SHORT EXERCISE
Format the lines from the start of the listing through the line containing "coord(306,124)", inclusive, as a Markdown table with the columns Row and Listing line. Number each row and leave out blank lines.

ENTRIES SUPPLIED

###

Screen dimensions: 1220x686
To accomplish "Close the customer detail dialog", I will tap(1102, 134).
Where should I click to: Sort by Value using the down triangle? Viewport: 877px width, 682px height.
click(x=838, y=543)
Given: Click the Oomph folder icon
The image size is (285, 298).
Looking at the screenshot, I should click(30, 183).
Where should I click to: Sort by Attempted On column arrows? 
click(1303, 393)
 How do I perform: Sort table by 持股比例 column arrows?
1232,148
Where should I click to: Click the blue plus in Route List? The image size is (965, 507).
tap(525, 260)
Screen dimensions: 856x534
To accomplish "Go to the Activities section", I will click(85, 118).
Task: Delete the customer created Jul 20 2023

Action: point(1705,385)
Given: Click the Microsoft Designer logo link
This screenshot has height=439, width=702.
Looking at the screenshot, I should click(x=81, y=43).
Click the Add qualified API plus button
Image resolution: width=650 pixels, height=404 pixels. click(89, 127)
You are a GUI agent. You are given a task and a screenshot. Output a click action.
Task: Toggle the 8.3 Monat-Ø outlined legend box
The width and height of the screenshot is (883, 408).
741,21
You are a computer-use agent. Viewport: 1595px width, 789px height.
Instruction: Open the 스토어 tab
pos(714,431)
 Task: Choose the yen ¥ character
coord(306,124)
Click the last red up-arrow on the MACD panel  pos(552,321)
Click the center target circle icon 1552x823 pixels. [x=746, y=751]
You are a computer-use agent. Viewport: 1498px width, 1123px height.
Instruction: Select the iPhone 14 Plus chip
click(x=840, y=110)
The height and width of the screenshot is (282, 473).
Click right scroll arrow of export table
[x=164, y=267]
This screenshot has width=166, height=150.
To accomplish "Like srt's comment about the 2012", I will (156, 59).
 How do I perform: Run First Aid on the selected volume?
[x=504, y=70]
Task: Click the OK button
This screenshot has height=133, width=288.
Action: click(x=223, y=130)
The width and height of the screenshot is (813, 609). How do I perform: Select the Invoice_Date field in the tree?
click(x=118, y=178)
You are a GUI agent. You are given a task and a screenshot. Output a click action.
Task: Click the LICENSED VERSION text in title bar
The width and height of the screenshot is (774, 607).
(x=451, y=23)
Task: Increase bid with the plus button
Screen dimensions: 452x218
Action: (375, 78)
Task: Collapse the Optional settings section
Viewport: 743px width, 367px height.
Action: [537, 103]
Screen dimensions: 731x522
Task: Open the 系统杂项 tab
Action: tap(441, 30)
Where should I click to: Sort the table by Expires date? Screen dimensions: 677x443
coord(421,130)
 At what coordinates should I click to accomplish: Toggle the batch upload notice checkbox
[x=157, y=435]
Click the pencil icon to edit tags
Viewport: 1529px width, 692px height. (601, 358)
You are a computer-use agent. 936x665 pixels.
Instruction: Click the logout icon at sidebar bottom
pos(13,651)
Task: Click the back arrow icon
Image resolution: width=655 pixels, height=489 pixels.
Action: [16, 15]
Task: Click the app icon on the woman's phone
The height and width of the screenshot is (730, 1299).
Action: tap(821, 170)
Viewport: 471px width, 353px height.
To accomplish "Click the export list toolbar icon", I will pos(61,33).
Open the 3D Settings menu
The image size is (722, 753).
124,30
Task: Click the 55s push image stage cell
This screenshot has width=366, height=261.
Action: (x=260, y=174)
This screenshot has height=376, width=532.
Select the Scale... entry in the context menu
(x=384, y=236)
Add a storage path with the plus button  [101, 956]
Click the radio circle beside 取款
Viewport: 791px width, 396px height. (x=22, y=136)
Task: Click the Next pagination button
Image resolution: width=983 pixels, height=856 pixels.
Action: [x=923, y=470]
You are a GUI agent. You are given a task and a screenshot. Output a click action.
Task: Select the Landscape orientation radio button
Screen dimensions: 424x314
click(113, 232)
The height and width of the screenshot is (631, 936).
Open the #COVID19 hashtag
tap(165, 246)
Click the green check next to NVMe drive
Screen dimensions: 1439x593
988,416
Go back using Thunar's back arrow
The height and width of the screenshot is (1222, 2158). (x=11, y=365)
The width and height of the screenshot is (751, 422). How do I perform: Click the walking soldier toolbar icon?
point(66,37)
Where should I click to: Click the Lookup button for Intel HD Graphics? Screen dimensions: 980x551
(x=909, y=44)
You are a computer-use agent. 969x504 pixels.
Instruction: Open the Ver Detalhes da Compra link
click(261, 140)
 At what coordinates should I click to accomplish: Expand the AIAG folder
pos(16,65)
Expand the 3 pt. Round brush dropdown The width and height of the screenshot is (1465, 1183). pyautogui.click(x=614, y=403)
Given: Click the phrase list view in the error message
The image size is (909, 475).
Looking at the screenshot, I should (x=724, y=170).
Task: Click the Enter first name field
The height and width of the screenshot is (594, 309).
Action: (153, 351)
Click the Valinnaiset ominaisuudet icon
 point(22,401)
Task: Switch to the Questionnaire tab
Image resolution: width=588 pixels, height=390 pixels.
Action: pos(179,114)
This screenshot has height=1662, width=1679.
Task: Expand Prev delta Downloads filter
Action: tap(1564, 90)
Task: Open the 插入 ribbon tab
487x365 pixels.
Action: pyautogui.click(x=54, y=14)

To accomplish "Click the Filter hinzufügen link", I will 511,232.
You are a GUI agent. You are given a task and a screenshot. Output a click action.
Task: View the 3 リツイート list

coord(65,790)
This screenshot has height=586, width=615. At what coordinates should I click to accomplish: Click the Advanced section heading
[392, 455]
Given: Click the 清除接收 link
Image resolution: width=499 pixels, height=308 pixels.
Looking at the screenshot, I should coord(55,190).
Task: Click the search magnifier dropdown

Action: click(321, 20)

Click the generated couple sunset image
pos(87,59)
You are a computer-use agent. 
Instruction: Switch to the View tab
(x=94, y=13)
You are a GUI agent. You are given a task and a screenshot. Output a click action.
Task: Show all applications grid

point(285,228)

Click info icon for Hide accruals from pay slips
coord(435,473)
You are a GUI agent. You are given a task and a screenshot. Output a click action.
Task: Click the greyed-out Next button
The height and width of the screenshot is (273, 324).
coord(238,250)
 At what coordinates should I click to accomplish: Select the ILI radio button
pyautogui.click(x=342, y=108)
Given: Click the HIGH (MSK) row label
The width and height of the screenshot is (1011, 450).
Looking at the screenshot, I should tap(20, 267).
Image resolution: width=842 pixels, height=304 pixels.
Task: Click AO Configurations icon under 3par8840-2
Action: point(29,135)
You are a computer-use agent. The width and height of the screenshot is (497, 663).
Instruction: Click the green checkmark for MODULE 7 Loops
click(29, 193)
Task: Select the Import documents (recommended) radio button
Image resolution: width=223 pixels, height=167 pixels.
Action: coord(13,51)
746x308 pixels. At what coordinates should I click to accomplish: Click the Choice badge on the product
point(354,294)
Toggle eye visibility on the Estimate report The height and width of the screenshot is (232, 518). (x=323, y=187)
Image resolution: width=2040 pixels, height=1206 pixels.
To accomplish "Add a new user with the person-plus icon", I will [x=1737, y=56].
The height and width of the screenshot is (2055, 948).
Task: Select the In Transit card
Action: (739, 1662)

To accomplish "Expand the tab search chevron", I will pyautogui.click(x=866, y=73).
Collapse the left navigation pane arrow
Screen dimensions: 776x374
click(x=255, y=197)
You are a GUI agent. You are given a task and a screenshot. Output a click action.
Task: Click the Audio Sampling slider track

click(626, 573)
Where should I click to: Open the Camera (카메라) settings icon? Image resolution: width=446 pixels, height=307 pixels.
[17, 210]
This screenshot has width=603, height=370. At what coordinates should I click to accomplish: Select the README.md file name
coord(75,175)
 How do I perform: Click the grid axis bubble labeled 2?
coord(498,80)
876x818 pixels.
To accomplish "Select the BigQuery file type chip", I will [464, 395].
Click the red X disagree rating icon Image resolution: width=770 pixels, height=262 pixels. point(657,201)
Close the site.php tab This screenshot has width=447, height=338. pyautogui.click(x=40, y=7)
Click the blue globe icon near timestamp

###

EXERCISE ANSWER
| Row | Listing line |
|---|---|
| 1 | Screen dimensions: 1220x686 |
| 2 | To accomplish "Close the customer detail dialog", I will tap(1102, 134). |
| 3 | Where should I click to: Sort by Value using the down triangle? Viewport: 877px width, 682px height. |
| 4 | click(x=838, y=543) |
| 5 | Given: Click the Oomph folder icon |
| 6 | The image size is (285, 298). |
| 7 | Looking at the screenshot, I should click(30, 183). |
| 8 | Where should I click to: Sort by Attempted On column arrows?  |
| 9 | click(1303, 393) |
| 10 |  How do I perform: Sort table by 持股比例 column arrows? |
| 11 | 1232,148 |
| 12 | Where should I click to: Click the blue plus in Route List? The image size is (965, 507). |
| 13 | tap(525, 260) |
| 14 | Screen dimensions: 856x534 |
| 15 | To accomplish "Go to the Activities section", I will click(85, 118). |
| 16 | Task: Delete the customer created Jul 20 2023 |
| 17 | Action: point(1705,385) |
| 18 | Given: Click the Microsoft Designer logo link |
| 19 | This screenshot has height=439, width=702. |
| 20 | Looking at the screenshot, I should click(x=81, y=43). |
| 21 | Click the Add qualified API plus button |
| 22 | Image resolution: width=650 pixels, height=404 pixels. click(89, 127) |
| 23 | You are a GUI agent. You are given a task and a screenshot. Output a click action. |
| 24 | Task: Toggle the 8.3 Monat-Ø outlined legend box |
| 25 | The width and height of the screenshot is (883, 408). |
| 26 | 741,21 |
| 27 | You are a computer-use agent. Viewport: 1595px width, 789px height. |
| 28 | Instruction: Open the 스토어 tab |
| 29 | pos(714,431) |
| 30 |  Task: Choose the yen ¥ character |
| 31 | coord(306,124) |